五輪中止で衆院選出馬か。総理の座を狙う小池知事の裏に二階氏の影

arata20210520
 

中止もしくは延期を求める国民が6割とも8割ともされる東京五輪ですが、そんな世論を追い風にしようとする向きも存在するようです。今回のメルマガ『国家権力&メディア一刀両断』では著者で元全国紙社会部記者の新 恭さんが、自民党本部で二階幹事長と面談を繰り返す小池都知事の「思惑」を推察。そこには、悲願達成のためなら五輪開催問題すらも政治利用するという、小池知事のしたたかな戦略が見え隠れしていました。

小池・二階は東京五輪中止へ動くのか

新型コロナ変異株が猛威をふるうなか、東京五輪・パラリンピックは、着々と開会式めざして聖火リレーが繰り広げられている。だが、メディア各社の世論調査では、東京五輪を中止または延期すべきだという人が圧倒的多数だ。

ただでさえ、コロナ患者の急増で病床は埋まり、医療スタッフが不足、病院のゆとりは失われ、入院すらままならない。そのうえ、世界から1万5,000人の選手と9万人ほどといわれる関係者、報道陣、スポンサー招待客らがやってくるのだ。

こんな状態で東京五輪ができるのか。アスリートたちの熱戦を見たいのは山々だが、フランスのル・モンド紙がいうように「変異株の祭典」になりかねない。

というような空気を政治利用し、小池都知事が「五輪中止」を言い出すのではないかなどと、自民党内で揣摩臆測が広がっている。

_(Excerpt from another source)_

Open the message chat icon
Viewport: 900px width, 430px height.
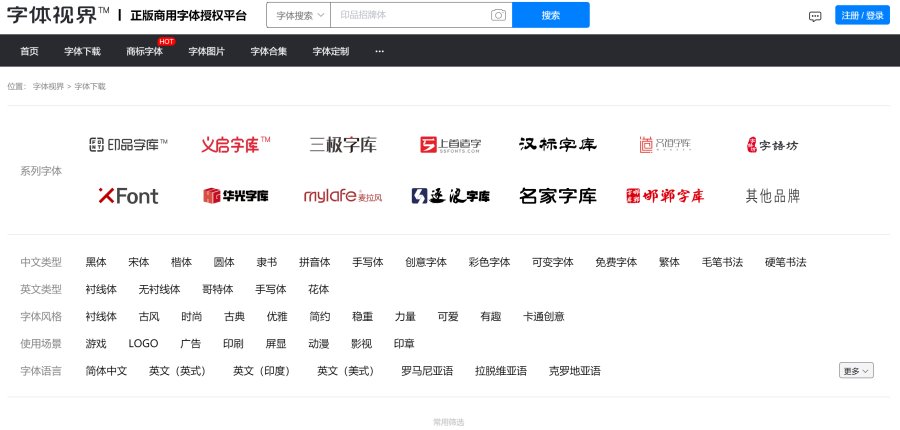815,16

想像するに、こういうことだろう。今夏の五輪開催に否定的な世論を味方につけ、選挙の勝利につなげる。その場合の選挙とは、7月の東京都議選もあるだろうし、もしかしたら間近に迫る衆議院選挙を見据えているかもしれない。衆院選だとしたら、候補者は小池氏その人だ。もちろん、都知事を辞めて、である。辞任理由なら、五輪を招致した東京のトップとして「中止」の責任を取ると言えばよい。

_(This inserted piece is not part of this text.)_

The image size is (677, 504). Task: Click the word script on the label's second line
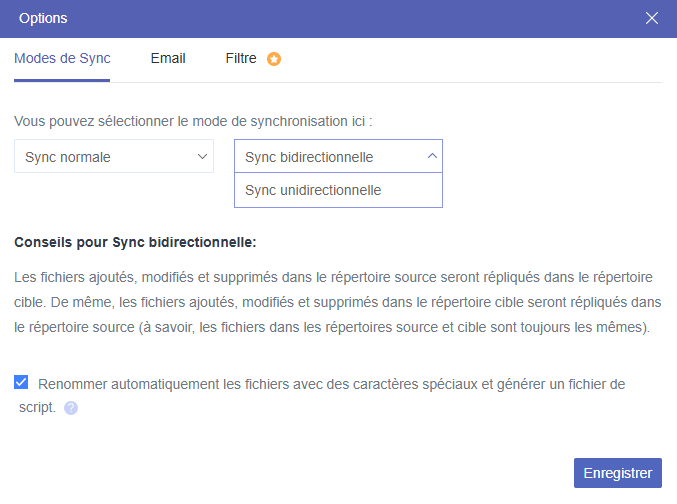(x=36, y=407)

だがここで疑問が湧く。そんなことをして、小池氏にどんなメリットがあるというのか。コロナ禍を乗り越えられず、五輪開催にこぎつけなかった不名誉が残るだけではないか。選手たちはもちろん、多くの関係者に迷惑をかけるし、辞めて衆院選に出るとしても、せいぜい都知事が衆院議員になるだけではないか、と。それはそうだが、国政復帰が、小池氏の悲願である女性初の総理への道につながると踏んだとしたら、どうだろうか。

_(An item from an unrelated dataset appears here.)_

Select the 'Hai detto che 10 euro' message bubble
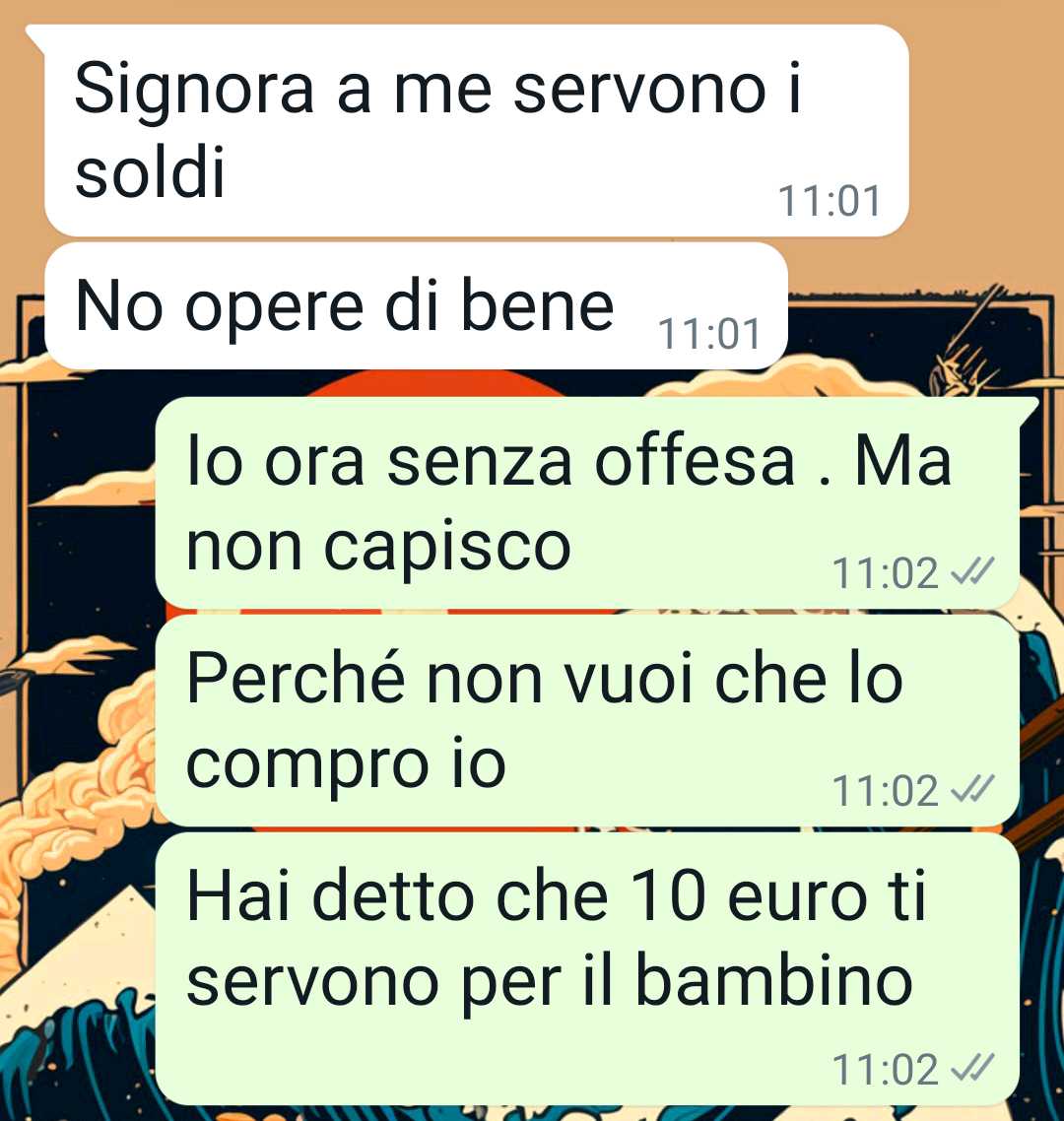1064x1121 pixels. click(588, 969)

菅首相を案じる自民党議員たちが気を揉むのは、今年に入り、小池氏がコロナ対策を理由に、頻繁に自民党本部を訪ね、二階幹事長と面談しているからだ。

東京のコロナ対策について話をしたと言う小池都知事の説明を額面通りに受け取る記者はいないだろうが、表向きの発表を客観的事実として伝える習性からして、以下のような記事になるのは仕方がない。

自民党の二階俊博幹事長は5月11日、党本部で小池百合子東京都知事と会談した。小池氏は緊急事態宣言の延長に伴う都の休業要請の継続に関し、国の財政支援の強化を求めた。(日経)

だが、コロナ対策なら西村担当大臣がいるし、それで不足であれば、波長が合わずとも菅首相に直談判すればいい。二階幹事長ならではの話があり、コロナ蔓延のおり、外で会うわけにはいかないから、党本部へ赴いたと考えるのが自然だ。

では、何の用だったのか。もちろん、選挙だろう。コロナ対策に超多忙な立場とはいえ、今秋までに行われる総選挙は、小池氏の今後にとって重要な意味を持つ。昨年、2回目の当選を果たした都知事だが、いつまでもこのポストに居続ける気はあるまい。総理をめざし、一度は民進党と合流して国政の新党をつくったほどである。

自民党を飛び出し党東京都連を敵に回したうえ、政権奪取の野心までのぞかせた小池氏を、自民党内から支えてきたのが二階幹事長だ。昨年の都知事選でも、小池氏の支持を表明し、党内の不満を抑えた。